◆ Task brief ◆
Check every line of the records below for the string "computer", then report only how many lines have it.

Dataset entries
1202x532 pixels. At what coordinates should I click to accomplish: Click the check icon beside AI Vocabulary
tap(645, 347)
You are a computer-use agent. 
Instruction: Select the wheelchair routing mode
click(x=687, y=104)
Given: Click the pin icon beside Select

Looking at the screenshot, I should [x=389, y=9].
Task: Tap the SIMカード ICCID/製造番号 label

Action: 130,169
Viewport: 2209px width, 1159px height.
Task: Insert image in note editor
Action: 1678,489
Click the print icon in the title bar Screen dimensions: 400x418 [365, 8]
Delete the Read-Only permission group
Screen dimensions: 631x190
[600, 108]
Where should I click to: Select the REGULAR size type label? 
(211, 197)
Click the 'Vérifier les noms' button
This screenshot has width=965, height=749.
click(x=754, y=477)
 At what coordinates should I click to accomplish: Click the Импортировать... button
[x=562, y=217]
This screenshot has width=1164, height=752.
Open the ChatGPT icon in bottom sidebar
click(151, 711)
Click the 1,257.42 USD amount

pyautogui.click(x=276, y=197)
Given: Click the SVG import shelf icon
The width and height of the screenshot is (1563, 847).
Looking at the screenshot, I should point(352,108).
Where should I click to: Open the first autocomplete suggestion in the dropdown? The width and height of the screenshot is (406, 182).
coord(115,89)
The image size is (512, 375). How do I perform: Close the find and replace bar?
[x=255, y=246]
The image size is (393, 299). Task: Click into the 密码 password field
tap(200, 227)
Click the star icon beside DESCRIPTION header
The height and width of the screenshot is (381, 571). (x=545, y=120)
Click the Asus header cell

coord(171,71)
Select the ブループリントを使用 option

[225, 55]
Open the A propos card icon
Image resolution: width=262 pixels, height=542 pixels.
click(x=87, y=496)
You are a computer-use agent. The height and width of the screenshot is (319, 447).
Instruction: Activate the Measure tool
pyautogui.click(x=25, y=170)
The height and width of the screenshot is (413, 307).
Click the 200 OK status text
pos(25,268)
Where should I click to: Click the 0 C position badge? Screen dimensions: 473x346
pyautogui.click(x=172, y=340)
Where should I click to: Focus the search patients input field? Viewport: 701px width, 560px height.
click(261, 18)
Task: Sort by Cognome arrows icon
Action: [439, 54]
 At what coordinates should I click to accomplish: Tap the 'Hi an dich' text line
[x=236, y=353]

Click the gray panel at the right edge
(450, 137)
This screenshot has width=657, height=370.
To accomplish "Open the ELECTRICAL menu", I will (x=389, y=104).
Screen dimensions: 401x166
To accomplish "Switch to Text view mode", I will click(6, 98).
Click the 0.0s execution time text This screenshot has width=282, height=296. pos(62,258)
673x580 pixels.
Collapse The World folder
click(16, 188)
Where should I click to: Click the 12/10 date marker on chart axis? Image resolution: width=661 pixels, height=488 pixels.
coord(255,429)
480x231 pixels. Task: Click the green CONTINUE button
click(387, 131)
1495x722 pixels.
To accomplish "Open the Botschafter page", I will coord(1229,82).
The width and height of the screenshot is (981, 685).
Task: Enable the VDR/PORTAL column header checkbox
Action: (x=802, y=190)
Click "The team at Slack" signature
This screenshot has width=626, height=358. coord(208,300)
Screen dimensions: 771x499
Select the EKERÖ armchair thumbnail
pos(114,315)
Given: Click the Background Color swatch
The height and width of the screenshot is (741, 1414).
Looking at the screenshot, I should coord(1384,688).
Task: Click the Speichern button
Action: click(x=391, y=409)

◆ Solution to the exercise ◆
2